Throughout his doctoral thesis, Gil dedicated himself to understanding how the activation of the immune system affects the structure and function of the skeleton of fish, using zebrafish as an experimental model. The aim was twofold: to study the effects of the immune response on the skeleton and to propose a useful model for investigating diseases that involve the interaction between the immune system and the skeletal system, an area called osteoimmunology.
"There was very little known about how the immune response influences the skeleton of fish, and this could be essential for both biomedicine and aquaculture," explains Gil.

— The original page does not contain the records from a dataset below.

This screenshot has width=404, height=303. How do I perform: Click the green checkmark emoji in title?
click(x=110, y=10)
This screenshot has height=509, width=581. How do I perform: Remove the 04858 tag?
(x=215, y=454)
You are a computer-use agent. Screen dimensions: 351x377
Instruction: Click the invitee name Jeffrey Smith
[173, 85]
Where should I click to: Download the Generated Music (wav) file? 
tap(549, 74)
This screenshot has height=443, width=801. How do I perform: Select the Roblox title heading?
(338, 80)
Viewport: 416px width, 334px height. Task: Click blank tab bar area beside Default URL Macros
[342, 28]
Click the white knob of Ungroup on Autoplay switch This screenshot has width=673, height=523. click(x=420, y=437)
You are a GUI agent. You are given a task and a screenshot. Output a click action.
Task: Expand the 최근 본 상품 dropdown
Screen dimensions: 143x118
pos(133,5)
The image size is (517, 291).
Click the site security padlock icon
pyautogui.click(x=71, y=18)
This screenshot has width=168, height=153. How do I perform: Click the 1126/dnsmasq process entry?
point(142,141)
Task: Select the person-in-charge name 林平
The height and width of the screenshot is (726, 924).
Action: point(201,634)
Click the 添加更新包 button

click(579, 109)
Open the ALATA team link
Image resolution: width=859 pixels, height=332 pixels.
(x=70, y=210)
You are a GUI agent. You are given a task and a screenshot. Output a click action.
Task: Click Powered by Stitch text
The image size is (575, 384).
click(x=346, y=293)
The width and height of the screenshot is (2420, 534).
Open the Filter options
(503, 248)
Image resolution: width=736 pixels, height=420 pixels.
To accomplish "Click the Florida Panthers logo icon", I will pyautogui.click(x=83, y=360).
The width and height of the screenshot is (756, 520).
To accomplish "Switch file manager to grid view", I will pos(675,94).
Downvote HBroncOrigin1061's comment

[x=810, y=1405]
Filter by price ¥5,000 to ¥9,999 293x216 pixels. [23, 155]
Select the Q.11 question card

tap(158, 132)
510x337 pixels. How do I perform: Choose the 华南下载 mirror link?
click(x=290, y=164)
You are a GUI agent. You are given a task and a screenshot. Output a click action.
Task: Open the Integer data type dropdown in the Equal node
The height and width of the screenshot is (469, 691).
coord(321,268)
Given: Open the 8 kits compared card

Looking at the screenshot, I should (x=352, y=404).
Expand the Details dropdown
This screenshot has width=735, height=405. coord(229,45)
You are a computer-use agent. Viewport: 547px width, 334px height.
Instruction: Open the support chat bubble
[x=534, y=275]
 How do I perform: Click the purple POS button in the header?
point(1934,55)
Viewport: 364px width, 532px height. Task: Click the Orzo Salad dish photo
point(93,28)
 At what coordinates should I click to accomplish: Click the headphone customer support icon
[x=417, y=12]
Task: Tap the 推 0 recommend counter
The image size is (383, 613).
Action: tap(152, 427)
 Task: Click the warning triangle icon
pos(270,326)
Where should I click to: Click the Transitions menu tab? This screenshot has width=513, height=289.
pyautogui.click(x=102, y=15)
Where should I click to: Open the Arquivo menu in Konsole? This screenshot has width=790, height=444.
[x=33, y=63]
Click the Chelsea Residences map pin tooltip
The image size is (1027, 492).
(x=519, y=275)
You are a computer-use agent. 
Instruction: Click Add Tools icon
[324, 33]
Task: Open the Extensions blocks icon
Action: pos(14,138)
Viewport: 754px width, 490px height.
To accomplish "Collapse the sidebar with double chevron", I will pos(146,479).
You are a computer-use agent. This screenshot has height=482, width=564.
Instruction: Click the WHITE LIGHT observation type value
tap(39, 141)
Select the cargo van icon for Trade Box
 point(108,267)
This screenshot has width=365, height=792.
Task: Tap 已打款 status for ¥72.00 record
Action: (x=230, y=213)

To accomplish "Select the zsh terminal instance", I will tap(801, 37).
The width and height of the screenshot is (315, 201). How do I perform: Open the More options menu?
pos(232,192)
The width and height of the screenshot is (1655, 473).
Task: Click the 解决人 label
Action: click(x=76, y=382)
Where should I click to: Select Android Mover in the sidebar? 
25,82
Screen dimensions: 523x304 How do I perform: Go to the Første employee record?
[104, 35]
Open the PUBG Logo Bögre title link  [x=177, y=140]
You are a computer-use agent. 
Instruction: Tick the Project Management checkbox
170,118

During his work, Gil demonstrated that continuous exposure to lipopolysaccharides - components of bacteria - triggers an increase in bone resorption, resulting in changes in the structure and size of fish scales. These changes have previously been documented in mammals, but were yet to be explored in aquatic models. In addition, the research included the investigation of natural compounds present in microalgae, such as glycolipids, with the potential to mitigate the effects of immune stimulation, pointing to new therapeutic avenues for osteoimmune diseases.
‘We have shown that zebrafish scales can be used as a biomedical model to study the interaction between the immune system and the skeletal system, and also as a screening tool for bioactive molecules,’ summarises the researcher.
The project was supported by CCMAR, where Gil had access to infrastructures such as the zebrafish, microscopy and cell culture units. He also collaborated with the company Necton S.A., a supplier of high-quality microalgae pulp, and with the Chemistry Department of the University of Aveiro, which was essential for isolating the glycolipid fractions present in microalgae.
Now that he has completed his thesis, Gil intends to continue investigating the role of immune stimulation in the development of skeletal anomalies in aquaculture fish - one of the sector's major challenges, with a direct impact on the health and quality of the organisms produced.
"This research can help to understand and possibly prevent some of the main limitations associated with intensive fish production," he concludes.
Although the scientific articles with the results obtained are still being evaluated, it is hoped that they will make a significant contribution to the advancement of knowledge at the interface between immunology, bone biology and marine biotechnology.